[PATCH] fs: move mntput_no_expire() slowpath into a dedicated routine

From: Mateusz Guzik

Date: Fri Nov 14 2025 - 15:18:08 EST


In the stock variant the compiler spills several registers on the stack
and employs stack smashing protection, adding even more code + a branch
on exit..

The actual fast path is small enough that the compiler inlines it for
all callers -- the symbol is no longer emitted.

Forcing noinline on it just for code-measurement purposes shows the fast
path dropping from 111 to 39 bytes.

Signed-off-by: Mateusz Guzik <mjguzik@xxxxxxxxx>
---

fast path prior:
call ffffffff81374630 <__fentry__>
push %r15
push %r14
push %r13
push %r12
push %rbp
push %rbx
sub $0x18,%rsp
mov %gs:0x2deef5d(%rip),%rbx # ffffffff8454f008 <__stack_chk_guard>

mov %rbx,0x10(%rsp)
mov %rdi,%rbx
mov %rsp,(%rsp)
mov %rsp,0x8(%rsp)
call ffffffff814615f0 <__rcu_read_lock>
mov 0xe8(%rbx),%rax
test %rax,%rax
je ffffffff817600ff <mntput_no_expire+0x6f>
mov 0x58(%rbx),%rax
decl %gs:(%rax)
call ffffffff81466810 <__rcu_read_unlock>
mov 0x10(%rsp),%rax
sub %gs:0x2deef22(%rip),%rax # ffffffff8454f008 <__stack_chk_guard>

jne ffffffff8176030b <mntput_no_expire+0x27b>
add $0x18,%rsp
pop %rbx
pop %rbp
pop %r12
pop %r13
pop %r14
pop %r15
jmp ffffffff823091f0 <__pi___x86_return_thunk>

after (when forced to be out-of-line):
call ffffffff81374630 <__fentry__>
push %rbx
mov %rdi,%rbx
call ffffffff814615f0 <__rcu_read_lock>
mov 0xe8(%rbx),%rax
test %rax,%rax
je ffffffff81760347 <mntput_no_expire+0x27>
mov 0x58(%rbx),%rax
decl %gs:(%rax)
pop %rbx
jmp ffffffff81466810 <__rcu_read_unlock>

fs/namespace.c | 38 ++++++++++++++++++++++----------------
1 file changed, 22 insertions(+), 16 deletions(-)

diff --git a/fs/namespace.c b/fs/namespace.c
index e8f1fe4bca06..6af6b082043c 100644
--- a/fs/namespace.c
+++ b/fs/namespace.c
@@ -1346,26 +1346,12 @@ static void delayed_mntput(struct work_struct *unused)
}
static DECLARE_DELAYED_WORK(delayed_mntput_work, delayed_mntput);

-static void mntput_no_expire(struct mount *mnt)
+static void noinline mntput_no_expire_slowpath(struct mount *mnt)
{
LIST_HEAD(list);
int count;

- rcu_read_lock();
- if (likely(READ_ONCE(mnt->mnt_ns))) {
- /*
- * Since we don't do lock_mount_hash() here,
- * ->mnt_ns can change under us.
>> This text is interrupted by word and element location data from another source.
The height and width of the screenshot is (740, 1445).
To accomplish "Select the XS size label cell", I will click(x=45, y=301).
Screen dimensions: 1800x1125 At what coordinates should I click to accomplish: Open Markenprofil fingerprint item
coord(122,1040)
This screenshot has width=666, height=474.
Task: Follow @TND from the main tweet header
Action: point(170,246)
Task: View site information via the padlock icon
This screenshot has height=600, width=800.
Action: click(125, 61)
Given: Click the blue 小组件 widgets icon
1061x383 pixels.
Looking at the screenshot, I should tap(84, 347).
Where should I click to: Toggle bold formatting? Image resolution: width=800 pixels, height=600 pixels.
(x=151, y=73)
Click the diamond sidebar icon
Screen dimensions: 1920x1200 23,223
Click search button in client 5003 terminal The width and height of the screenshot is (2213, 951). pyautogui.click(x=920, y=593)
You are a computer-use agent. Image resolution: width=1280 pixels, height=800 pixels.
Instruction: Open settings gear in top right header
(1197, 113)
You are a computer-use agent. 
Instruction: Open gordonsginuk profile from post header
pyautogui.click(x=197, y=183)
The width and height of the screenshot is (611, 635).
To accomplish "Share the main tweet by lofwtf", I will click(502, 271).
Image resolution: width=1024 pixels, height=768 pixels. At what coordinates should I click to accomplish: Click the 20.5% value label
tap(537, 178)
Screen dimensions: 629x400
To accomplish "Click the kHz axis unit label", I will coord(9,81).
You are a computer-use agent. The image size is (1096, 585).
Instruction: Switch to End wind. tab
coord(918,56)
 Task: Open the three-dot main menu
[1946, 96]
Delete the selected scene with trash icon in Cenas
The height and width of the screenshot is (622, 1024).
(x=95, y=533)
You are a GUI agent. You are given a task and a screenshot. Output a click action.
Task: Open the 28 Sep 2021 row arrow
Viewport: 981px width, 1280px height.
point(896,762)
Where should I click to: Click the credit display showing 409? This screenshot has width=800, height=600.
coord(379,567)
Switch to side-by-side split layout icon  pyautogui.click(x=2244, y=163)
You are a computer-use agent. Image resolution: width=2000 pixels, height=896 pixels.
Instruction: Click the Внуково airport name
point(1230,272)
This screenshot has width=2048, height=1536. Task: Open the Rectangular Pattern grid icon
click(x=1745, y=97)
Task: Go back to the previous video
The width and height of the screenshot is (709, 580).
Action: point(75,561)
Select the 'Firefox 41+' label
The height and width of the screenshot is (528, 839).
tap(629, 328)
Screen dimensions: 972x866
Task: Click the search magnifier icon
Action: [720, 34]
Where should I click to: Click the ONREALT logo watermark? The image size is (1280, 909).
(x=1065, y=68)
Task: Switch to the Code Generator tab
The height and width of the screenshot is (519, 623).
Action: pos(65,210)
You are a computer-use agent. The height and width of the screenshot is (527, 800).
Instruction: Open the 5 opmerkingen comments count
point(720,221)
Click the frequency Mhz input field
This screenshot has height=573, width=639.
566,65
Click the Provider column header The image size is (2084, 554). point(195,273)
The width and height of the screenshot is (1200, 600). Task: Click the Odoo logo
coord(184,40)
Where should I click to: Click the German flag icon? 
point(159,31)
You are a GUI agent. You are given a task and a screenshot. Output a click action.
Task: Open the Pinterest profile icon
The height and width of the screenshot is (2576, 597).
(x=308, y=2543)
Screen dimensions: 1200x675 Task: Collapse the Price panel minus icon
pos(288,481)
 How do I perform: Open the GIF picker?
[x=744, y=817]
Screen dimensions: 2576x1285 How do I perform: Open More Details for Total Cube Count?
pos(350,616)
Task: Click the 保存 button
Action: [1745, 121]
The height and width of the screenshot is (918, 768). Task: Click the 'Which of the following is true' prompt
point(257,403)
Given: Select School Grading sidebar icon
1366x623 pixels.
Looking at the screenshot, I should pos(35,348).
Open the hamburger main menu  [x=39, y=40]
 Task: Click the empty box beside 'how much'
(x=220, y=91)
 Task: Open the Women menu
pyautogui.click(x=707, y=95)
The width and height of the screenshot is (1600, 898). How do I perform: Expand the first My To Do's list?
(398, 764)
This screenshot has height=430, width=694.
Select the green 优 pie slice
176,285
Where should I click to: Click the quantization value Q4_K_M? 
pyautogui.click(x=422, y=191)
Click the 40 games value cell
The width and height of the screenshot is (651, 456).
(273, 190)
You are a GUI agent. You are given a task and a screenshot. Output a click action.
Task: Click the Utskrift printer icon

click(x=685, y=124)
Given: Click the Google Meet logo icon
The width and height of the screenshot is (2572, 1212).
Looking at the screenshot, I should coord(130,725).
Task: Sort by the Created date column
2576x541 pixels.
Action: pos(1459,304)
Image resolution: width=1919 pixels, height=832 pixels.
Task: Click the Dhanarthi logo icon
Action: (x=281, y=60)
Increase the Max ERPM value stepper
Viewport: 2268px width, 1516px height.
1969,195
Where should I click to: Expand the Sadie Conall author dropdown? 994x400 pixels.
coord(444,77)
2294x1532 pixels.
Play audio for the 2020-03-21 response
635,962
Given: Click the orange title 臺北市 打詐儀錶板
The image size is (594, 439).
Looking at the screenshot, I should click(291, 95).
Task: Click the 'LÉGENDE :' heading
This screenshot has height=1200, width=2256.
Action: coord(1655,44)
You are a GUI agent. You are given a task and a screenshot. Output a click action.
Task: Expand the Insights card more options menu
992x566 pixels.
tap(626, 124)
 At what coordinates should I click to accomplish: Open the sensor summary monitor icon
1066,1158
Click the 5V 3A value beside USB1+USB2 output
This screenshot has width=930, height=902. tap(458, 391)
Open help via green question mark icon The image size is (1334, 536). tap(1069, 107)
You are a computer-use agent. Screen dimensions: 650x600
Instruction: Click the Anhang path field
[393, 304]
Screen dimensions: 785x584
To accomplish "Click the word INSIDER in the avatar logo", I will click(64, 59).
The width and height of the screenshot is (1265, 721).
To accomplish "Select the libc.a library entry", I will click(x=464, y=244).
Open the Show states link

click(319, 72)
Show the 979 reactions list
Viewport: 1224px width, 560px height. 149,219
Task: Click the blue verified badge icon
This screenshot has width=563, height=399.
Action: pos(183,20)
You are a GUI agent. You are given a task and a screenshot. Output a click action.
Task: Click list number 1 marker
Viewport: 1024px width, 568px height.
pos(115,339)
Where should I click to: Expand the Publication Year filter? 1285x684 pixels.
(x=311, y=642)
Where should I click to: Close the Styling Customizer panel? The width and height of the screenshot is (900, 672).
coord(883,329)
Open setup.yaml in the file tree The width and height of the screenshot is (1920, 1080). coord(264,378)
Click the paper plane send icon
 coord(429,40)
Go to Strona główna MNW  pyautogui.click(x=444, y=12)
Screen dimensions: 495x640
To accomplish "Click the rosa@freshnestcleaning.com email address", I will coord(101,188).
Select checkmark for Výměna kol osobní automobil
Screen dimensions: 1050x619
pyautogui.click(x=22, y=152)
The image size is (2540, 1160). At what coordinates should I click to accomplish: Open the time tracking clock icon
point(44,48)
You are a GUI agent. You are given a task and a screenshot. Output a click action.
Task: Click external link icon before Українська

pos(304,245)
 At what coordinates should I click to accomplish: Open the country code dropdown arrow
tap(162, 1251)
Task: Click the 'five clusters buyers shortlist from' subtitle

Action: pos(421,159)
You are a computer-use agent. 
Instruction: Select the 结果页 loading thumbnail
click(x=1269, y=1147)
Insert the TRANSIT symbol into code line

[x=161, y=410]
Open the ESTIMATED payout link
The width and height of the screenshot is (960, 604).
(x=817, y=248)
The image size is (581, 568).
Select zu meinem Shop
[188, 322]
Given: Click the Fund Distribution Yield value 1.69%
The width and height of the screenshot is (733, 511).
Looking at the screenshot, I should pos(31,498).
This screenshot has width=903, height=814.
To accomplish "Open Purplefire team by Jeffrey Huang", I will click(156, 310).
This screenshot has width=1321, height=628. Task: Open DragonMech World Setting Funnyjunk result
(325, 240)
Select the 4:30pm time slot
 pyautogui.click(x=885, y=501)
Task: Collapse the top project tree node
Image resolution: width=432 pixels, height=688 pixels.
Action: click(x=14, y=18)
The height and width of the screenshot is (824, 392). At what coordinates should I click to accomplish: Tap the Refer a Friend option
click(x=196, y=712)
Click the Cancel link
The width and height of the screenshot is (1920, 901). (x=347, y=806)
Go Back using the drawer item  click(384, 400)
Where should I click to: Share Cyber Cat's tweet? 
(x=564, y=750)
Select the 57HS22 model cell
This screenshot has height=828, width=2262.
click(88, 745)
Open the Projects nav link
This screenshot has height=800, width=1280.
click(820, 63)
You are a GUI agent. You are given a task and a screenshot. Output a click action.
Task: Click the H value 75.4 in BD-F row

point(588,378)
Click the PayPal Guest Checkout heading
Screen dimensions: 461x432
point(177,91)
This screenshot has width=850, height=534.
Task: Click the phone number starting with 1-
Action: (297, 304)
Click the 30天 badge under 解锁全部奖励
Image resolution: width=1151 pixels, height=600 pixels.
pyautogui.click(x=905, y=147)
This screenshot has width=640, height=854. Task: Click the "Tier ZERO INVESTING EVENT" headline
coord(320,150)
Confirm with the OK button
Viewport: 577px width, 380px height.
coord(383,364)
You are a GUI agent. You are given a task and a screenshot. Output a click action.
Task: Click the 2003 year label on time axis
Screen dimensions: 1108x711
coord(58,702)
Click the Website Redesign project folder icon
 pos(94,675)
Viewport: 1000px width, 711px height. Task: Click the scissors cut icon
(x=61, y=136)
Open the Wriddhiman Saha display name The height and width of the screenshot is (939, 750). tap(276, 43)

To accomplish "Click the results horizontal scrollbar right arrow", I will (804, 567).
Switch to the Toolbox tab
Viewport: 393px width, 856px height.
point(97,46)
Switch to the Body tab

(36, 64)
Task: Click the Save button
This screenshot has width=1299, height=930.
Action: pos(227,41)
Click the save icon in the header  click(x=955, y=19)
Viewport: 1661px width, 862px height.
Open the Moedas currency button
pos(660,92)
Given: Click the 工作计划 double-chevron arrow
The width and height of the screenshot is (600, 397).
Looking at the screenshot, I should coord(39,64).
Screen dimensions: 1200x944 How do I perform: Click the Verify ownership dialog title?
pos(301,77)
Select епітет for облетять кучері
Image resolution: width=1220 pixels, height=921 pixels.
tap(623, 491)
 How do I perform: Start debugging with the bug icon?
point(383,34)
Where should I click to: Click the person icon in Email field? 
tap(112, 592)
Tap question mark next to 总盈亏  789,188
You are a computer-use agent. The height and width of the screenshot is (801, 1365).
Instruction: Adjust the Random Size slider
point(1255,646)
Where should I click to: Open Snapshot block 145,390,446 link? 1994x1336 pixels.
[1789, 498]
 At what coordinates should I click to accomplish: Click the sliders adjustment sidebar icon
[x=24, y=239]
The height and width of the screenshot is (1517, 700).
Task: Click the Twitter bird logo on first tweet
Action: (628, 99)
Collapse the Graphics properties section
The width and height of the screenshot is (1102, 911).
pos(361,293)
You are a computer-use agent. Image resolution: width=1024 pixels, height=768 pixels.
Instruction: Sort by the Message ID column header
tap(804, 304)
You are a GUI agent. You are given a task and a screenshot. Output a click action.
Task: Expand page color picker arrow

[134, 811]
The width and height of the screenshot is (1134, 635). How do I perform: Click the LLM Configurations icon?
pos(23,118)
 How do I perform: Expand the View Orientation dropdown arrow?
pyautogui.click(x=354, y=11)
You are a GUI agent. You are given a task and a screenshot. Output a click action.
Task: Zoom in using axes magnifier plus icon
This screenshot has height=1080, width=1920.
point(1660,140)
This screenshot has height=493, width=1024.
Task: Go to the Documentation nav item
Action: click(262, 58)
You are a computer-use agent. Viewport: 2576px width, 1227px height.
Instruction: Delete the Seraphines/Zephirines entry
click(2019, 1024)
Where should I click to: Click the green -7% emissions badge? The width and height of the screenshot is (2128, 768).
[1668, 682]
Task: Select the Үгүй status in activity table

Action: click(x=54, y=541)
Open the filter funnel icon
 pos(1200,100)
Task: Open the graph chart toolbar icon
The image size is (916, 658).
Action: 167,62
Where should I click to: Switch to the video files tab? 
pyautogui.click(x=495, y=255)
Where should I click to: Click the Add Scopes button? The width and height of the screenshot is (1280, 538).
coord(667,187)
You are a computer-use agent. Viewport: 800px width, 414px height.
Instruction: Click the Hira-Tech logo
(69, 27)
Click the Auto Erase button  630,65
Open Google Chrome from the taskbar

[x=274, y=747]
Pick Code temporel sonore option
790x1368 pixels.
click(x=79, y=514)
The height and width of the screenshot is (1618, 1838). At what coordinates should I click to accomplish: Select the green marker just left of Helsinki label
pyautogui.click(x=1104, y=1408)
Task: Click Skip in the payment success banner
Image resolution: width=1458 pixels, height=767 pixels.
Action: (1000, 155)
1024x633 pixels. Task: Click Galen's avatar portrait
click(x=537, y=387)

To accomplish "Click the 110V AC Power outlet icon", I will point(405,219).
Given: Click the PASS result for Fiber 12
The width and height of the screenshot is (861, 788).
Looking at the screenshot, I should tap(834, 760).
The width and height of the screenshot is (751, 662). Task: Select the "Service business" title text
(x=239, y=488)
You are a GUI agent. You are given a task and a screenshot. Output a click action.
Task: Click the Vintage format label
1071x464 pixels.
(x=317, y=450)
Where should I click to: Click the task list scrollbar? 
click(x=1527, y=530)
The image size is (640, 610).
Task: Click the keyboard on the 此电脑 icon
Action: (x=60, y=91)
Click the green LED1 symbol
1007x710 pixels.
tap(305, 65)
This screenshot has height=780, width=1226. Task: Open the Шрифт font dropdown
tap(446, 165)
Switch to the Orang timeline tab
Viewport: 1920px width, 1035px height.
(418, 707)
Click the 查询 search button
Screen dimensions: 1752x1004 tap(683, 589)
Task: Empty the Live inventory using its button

However, if it's
- * non-NULL, then there's a reference that won't
- * be dropped until after an RCU delay done after
- * turning ->mnt_ns NULL. So if we observe it
- * non-NULL under rcu_read_lock(), the reference
- * we are dropping is not the final one.
- */
- mnt_add_count(mnt, -1);
- rcu_read_unlock();
- return;
- }
+ VFS_BUG_ON(mnt->mnt_ns);
lock_mount_hash();
/*
* make sure that if __legitimize_mnt() has not seen us grab
@@ -1416,6 +1402,26 @@ static void mntput_no_expire(struct mount *mnt)
cleanup_mnt(mnt);
}

+static void mntput_no_expire(struct mount *mnt)
+{
+ rcu_read_lock();
+ if (likely(READ_ONCE(mnt->mnt_ns))) {
+ /*
+ * Since we don't do lock_mount_hash() here,
+ * ->mnt_ns can change under us. However, if it's
+ * non-NULL, then there's a reference that won't
+ * be dropped until after an RCU delay done after
+ * turning ->mnt_ns NULL. So if we observe it
+ * non-NULL under rcu_read_lock(), the reference
+ * we are dropping is not the final one.
+ */
+ mnt_add_count(mnt, -1);
+ rcu_read_unlock();
+ return;
+ }
+ mntput_no_expire_slowpath(mnt);
+}
+
void mntput(struct vfsmount *mnt)
{
if (mnt) {
--
2.48.1